What this task involves
Could you restate word for word the lines running from the one with "Instruction: Expand Fase" to the end of the data, both ends included, but without pictures?

Information given
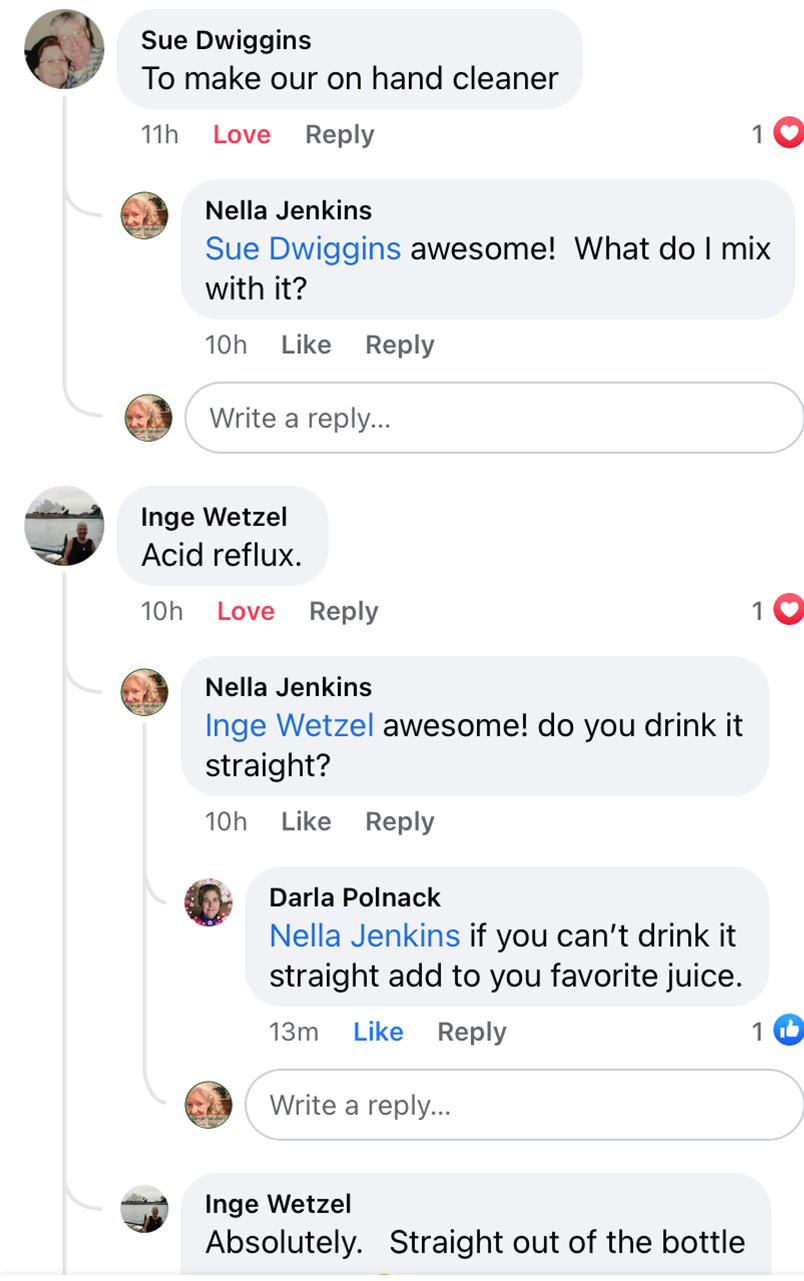Focus the reply field under Darla Polnack's reply
804x1281 pixels.
click(x=524, y=1105)
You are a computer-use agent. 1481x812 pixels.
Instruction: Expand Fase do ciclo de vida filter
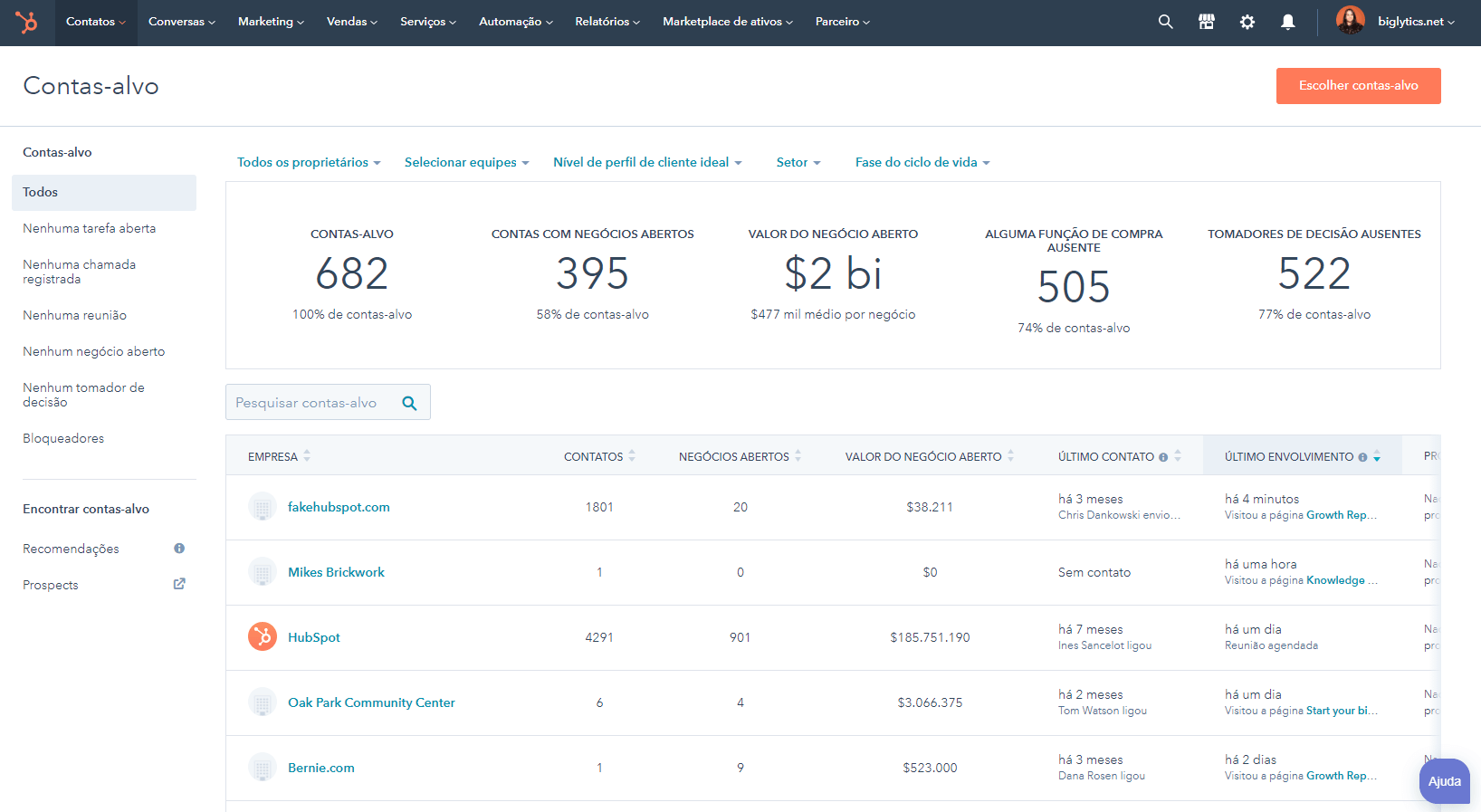922,163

Task answer
Instruction: Expand Fase do ciclo de vida filter
922,163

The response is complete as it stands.